SOURCE DATA section start
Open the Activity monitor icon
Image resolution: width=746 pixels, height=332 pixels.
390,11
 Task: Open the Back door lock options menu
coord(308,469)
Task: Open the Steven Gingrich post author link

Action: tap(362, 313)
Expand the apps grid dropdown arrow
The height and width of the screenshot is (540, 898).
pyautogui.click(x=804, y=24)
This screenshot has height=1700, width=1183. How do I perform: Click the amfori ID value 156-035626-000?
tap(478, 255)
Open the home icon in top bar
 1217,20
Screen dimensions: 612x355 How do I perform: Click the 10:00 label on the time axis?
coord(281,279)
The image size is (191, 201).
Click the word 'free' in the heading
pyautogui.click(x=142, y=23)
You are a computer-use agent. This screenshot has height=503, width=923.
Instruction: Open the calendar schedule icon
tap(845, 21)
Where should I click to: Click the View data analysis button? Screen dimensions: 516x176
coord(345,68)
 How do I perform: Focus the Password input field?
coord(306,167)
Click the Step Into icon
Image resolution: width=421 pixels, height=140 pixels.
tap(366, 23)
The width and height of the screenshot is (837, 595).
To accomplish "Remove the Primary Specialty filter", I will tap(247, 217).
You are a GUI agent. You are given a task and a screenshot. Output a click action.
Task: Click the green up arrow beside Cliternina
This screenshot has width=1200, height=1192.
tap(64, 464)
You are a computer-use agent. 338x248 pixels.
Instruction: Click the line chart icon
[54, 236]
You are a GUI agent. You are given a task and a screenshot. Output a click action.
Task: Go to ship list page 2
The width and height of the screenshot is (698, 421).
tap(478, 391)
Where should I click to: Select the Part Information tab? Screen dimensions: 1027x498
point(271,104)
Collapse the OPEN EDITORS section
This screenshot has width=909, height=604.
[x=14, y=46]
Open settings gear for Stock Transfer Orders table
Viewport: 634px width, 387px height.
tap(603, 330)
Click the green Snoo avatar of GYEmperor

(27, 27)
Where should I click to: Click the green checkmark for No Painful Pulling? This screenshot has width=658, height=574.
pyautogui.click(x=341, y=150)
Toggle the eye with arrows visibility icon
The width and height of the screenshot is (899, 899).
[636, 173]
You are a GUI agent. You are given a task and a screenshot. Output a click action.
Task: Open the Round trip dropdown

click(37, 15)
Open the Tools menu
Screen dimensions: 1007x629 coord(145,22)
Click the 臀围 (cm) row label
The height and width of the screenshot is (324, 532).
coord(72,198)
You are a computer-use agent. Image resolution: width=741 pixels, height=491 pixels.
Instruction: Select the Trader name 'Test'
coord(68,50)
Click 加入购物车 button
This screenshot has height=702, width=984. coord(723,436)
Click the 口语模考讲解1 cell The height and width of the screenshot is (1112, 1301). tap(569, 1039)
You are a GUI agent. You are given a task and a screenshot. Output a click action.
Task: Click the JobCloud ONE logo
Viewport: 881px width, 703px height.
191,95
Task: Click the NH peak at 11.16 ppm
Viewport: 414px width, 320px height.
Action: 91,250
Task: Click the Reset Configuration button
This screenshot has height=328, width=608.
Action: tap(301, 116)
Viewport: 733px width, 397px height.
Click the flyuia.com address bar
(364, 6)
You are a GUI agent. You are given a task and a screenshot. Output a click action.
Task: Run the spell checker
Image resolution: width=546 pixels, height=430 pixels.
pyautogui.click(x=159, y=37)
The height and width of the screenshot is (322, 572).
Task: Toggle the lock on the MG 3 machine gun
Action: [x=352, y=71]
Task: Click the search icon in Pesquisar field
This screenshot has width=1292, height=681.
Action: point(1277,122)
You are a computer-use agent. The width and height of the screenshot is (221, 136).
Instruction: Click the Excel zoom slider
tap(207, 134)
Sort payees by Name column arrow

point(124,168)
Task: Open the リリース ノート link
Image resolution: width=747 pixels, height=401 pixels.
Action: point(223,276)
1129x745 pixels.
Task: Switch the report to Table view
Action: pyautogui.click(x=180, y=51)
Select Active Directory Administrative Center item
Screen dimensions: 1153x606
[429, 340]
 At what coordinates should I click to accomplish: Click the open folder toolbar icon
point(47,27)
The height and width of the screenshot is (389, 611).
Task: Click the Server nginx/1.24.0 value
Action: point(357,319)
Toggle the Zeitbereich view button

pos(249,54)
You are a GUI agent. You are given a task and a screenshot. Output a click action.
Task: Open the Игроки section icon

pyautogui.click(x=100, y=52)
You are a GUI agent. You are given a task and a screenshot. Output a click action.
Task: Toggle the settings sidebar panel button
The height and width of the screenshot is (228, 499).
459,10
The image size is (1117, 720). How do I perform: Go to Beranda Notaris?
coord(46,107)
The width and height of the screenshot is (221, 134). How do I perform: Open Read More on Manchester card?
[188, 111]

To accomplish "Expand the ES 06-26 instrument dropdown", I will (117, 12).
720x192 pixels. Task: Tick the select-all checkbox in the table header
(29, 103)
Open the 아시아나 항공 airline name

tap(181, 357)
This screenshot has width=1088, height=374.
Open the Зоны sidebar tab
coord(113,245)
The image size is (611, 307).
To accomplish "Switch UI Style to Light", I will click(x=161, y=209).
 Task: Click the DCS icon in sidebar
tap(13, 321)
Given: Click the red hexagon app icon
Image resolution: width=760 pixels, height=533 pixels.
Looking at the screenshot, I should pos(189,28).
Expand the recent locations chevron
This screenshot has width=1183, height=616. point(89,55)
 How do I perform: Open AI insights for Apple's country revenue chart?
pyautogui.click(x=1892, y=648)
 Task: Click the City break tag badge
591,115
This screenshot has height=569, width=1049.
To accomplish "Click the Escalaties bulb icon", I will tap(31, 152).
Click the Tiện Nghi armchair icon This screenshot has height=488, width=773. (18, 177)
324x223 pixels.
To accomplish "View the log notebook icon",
SOURCE DATA section end
WHAT THE TASK REQUIRES:
The full material above needs to be returned unaltered.

ANSWER SECTION:
Open the Activity monitor icon
Image resolution: width=746 pixels, height=332 pixels.
390,11
 Task: Open the Back door lock options menu
coord(308,469)
Task: Open the Steven Gingrich post author link

Action: tap(362, 313)
Expand the apps grid dropdown arrow
The height and width of the screenshot is (540, 898).
pyautogui.click(x=804, y=24)
This screenshot has height=1700, width=1183. How do I perform: Click the amfori ID value 156-035626-000?
tap(478, 255)
Open the home icon in top bar
 1217,20
Screen dimensions: 612x355 How do I perform: Click the 10:00 label on the time axis?
coord(281,279)
The image size is (191, 201).
Click the word 'free' in the heading
pyautogui.click(x=142, y=23)
You are a computer-use agent. This screenshot has height=503, width=923.
Instruction: Open the calendar schedule icon
tap(845, 21)
Where should I click to: Click the View data analysis button? Screen dimensions: 516x176
coord(345,68)
 How do I perform: Focus the Password input field?
coord(306,167)
Click the Step Into icon
Image resolution: width=421 pixels, height=140 pixels.
tap(366, 23)
The width and height of the screenshot is (837, 595).
To accomplish "Remove the Primary Specialty filter", I will tap(247, 217).
You are a GUI agent. You are given a task and a screenshot. Output a click action.
Task: Click the green up arrow beside Cliternina
This screenshot has width=1200, height=1192.
tap(64, 464)
You are a computer-use agent. 338x248 pixels.
Instruction: Click the line chart icon
[54, 236]
You are a GUI agent. You are given a task and a screenshot. Output a click action.
Task: Go to ship list page 2
The width and height of the screenshot is (698, 421).
tap(478, 391)
Where should I click to: Select the Part Information tab? Screen dimensions: 1027x498
point(271,104)
Collapse the OPEN EDITORS section
This screenshot has width=909, height=604.
[x=14, y=46]
Open settings gear for Stock Transfer Orders table
Viewport: 634px width, 387px height.
tap(603, 330)
Click the green Snoo avatar of GYEmperor

(27, 27)
Where should I click to: Click the green checkmark for No Painful Pulling? This screenshot has width=658, height=574.
pyautogui.click(x=341, y=150)
Toggle the eye with arrows visibility icon
The width and height of the screenshot is (899, 899).
[636, 173]
You are a GUI agent. You are given a task and a screenshot. Output a click action.
Task: Open the Round trip dropdown

click(37, 15)
Open the Tools menu
Screen dimensions: 1007x629 coord(145,22)
Click the 臀围 (cm) row label
The height and width of the screenshot is (324, 532).
coord(72,198)
You are a computer-use agent. Image resolution: width=741 pixels, height=491 pixels.
Instruction: Select the Trader name 'Test'
coord(68,50)
Click 加入购物车 button
This screenshot has height=702, width=984. coord(723,436)
Click the 口语模考讲解1 cell The height and width of the screenshot is (1112, 1301). tap(569, 1039)
You are a GUI agent. You are given a task and a screenshot. Output a click action.
Task: Click the JobCloud ONE logo
Viewport: 881px width, 703px height.
191,95
Task: Click the NH peak at 11.16 ppm
Viewport: 414px width, 320px height.
Action: 91,250
Task: Click the Reset Configuration button
This screenshot has height=328, width=608.
Action: tap(301, 116)
Viewport: 733px width, 397px height.
Click the flyuia.com address bar
(364, 6)
You are a GUI agent. You are given a task and a screenshot. Output a click action.
Task: Run the spell checker
Image resolution: width=546 pixels, height=430 pixels.
pyautogui.click(x=159, y=37)
The height and width of the screenshot is (322, 572).
Task: Toggle the lock on the MG 3 machine gun
Action: [x=352, y=71]
Task: Click the search icon in Pesquisar field
This screenshot has width=1292, height=681.
Action: point(1277,122)
You are a computer-use agent. The width and height of the screenshot is (221, 136).
Instruction: Click the Excel zoom slider
tap(207, 134)
Sort payees by Name column arrow

point(124,168)
Task: Open the リリース ノート link
Image resolution: width=747 pixels, height=401 pixels.
Action: point(223,276)
1129x745 pixels.
Task: Switch the report to Table view
Action: pyautogui.click(x=180, y=51)
Select Active Directory Administrative Center item
Screen dimensions: 1153x606
[429, 340]
 At what coordinates should I click to accomplish: Click the open folder toolbar icon
point(47,27)
The height and width of the screenshot is (389, 611).
Task: Click the Server nginx/1.24.0 value
Action: point(357,319)
Toggle the Zeitbereich view button

pos(249,54)
You are a GUI agent. You are given a task and a screenshot. Output a click action.
Task: Open the Игроки section icon

pyautogui.click(x=100, y=52)
You are a GUI agent. You are given a task and a screenshot. Output a click action.
Task: Toggle the settings sidebar panel button
The height and width of the screenshot is (228, 499).
459,10
The image size is (1117, 720). How do I perform: Go to Beranda Notaris?
coord(46,107)
The width and height of the screenshot is (221, 134). How do I perform: Open Read More on Manchester card?
[188, 111]

To accomplish "Expand the ES 06-26 instrument dropdown", I will (117, 12).
720x192 pixels. Task: Tick the select-all checkbox in the table header
(29, 103)
Open the 아시아나 항공 airline name

tap(181, 357)
This screenshot has width=1088, height=374.
Open the Зоны sidebar tab
coord(113,245)
The image size is (611, 307).
To accomplish "Switch UI Style to Light", I will click(x=161, y=209).
 Task: Click the DCS icon in sidebar
tap(13, 321)
Given: Click the red hexagon app icon
Image resolution: width=760 pixels, height=533 pixels.
Looking at the screenshot, I should pos(189,28).
Expand the recent locations chevron
This screenshot has width=1183, height=616. point(89,55)
 How do I perform: Open AI insights for Apple's country revenue chart?
pyautogui.click(x=1892, y=648)
 Task: Click the City break tag badge
591,115
This screenshot has height=569, width=1049.
To accomplish "Click the Escalaties bulb icon", I will tap(31, 152).
Click the Tiện Nghi armchair icon This screenshot has height=488, width=773. (18, 177)
324x223 pixels.
To accomplish "View the log notebook icon",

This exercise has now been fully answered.